Cassandra and Hadoop in action

So, with more than enough (rather boring) theory, we are ready to get some excitement. In this section, we will do a word count of a book. It will be more interesting than the grep example.

In this example we load Lewis Carroll's novel Alice in Wonderland (http://en.wikipedia.org/wiki/Alice%27s_Adventures_in_Wonderland) in Cassandra. To prepare this data, we read the text file line by line and store 500 lines in one row. The row names are formatted as row_1, row_2, and so on and the columns in each row have names such as col_1, col_2, and so on. Each row has at most 500 columns and each column has one line from the file.

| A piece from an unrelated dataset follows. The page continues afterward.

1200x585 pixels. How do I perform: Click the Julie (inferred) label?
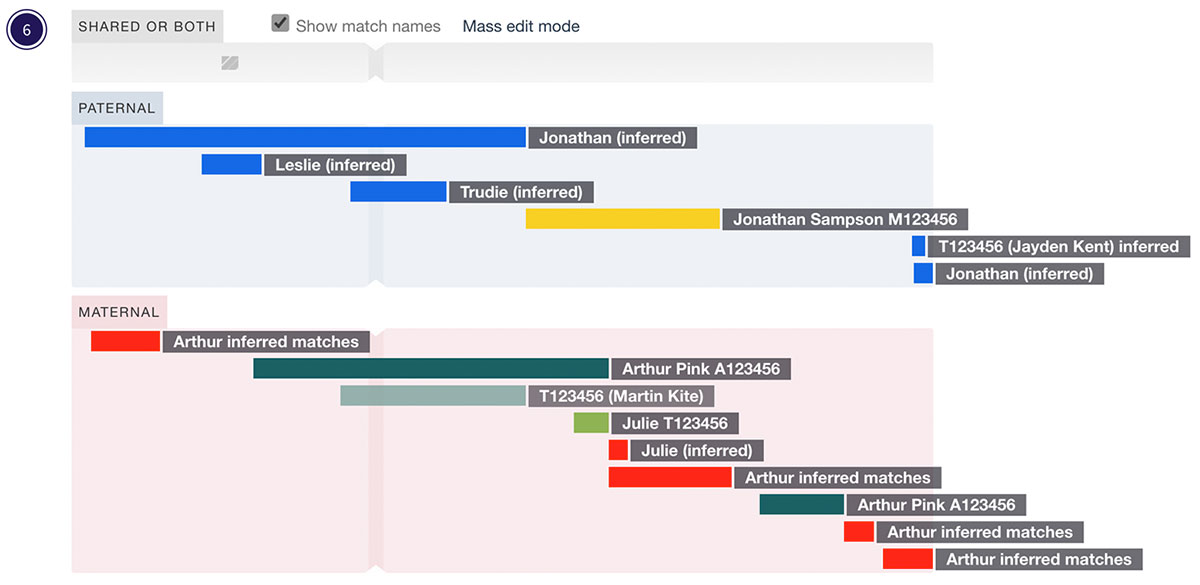click(x=697, y=450)

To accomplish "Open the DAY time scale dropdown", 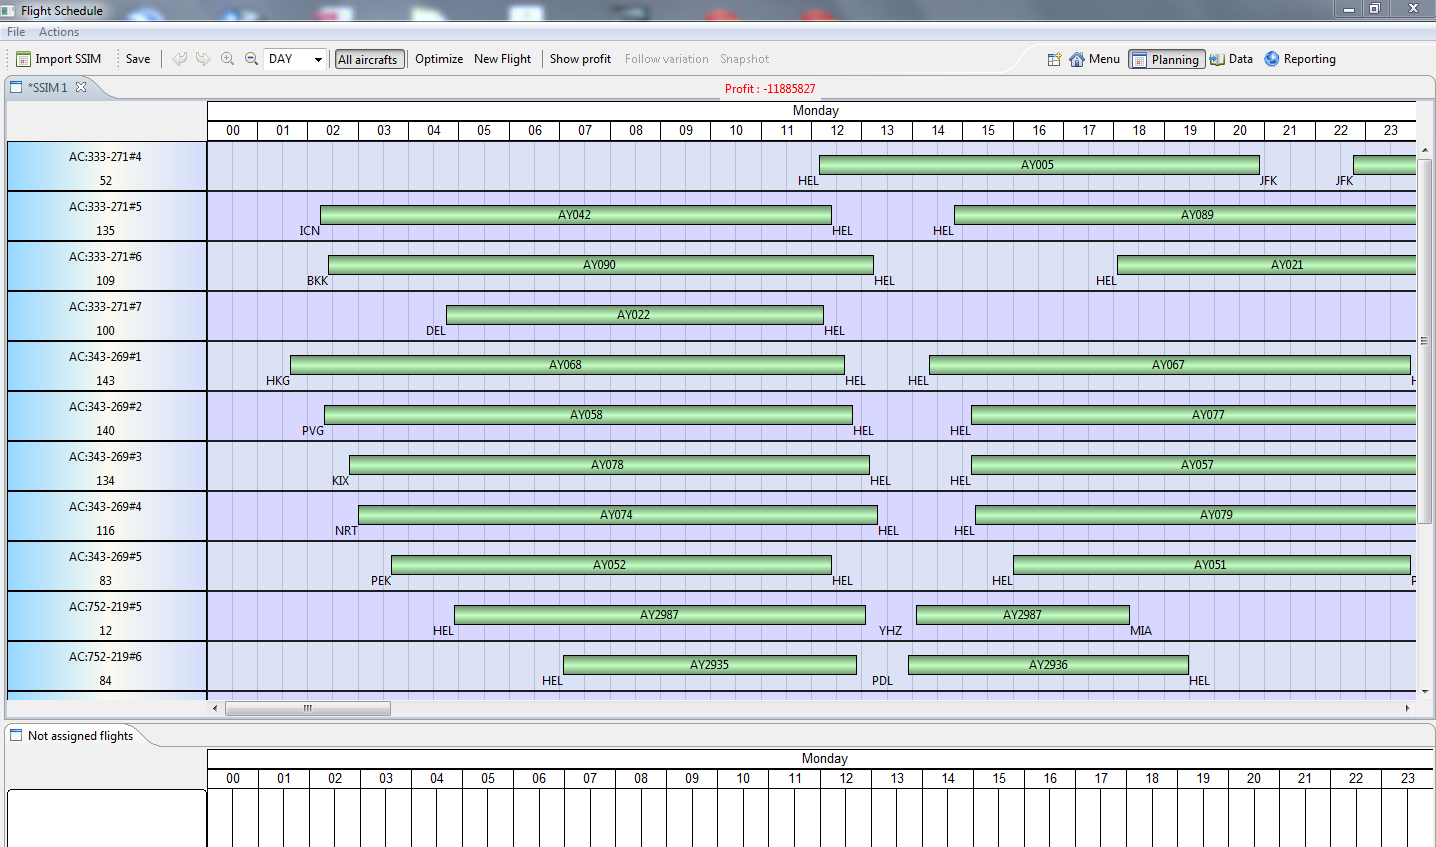I will tap(318, 59).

To avoid noises, we have removed punctuations from the lines during the load. We could certainly do the noise reduction in the MapReduce code, but we wanted to keep it simple. What follows is the code and its explanation. It is suggested to download the code either from the author's GitHub account or from the publisher's website. Keep it handy while reading this chapter. The code is eventually compiled and submitted to Hadoop MapReduce to execute the compiled jar file. We use the Maven command mvn clean install to compile and create a jar file. If you are unaware of Maven or are new to Java, you can compile the files using appropriate dependencies or jar files in the classpath. Refer to the pom.xml file in the project to know what jar files you need to compile the example in Java.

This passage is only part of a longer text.